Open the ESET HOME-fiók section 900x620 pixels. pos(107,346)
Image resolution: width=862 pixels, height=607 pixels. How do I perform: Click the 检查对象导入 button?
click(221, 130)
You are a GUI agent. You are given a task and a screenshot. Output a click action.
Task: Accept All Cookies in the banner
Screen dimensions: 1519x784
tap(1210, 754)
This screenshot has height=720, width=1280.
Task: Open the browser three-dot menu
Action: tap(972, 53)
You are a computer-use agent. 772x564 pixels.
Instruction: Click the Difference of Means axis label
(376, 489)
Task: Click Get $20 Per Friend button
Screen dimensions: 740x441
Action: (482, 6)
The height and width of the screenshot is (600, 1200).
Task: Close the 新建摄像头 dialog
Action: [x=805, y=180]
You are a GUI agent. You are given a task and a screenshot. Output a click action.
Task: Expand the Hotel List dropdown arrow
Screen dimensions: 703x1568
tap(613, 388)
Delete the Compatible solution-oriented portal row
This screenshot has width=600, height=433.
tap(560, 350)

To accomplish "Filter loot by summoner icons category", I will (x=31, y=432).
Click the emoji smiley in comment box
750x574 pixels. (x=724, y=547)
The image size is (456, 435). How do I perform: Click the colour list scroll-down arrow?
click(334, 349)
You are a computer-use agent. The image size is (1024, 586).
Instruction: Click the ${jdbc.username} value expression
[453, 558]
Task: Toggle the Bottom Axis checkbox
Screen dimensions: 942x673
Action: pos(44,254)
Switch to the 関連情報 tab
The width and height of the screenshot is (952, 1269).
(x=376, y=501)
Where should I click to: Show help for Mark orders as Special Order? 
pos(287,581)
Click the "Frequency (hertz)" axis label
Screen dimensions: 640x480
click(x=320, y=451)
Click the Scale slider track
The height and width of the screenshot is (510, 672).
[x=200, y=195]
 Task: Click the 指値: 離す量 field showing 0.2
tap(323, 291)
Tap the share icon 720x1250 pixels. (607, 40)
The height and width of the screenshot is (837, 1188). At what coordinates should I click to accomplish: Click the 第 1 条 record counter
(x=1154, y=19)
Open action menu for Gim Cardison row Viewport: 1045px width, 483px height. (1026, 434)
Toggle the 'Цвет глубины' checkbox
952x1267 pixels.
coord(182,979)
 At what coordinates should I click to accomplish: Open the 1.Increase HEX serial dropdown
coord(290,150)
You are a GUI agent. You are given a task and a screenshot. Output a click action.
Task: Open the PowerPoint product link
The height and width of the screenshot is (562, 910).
+ + +
● TASK TO COMPLETE:
Search the data for the string "computer" and copy every line where it appears.

● EXERCISE RESPONSE:
You are a computer-use agent. 772x564 pixels.
You are a computer-use agent. The image size is (1024, 586).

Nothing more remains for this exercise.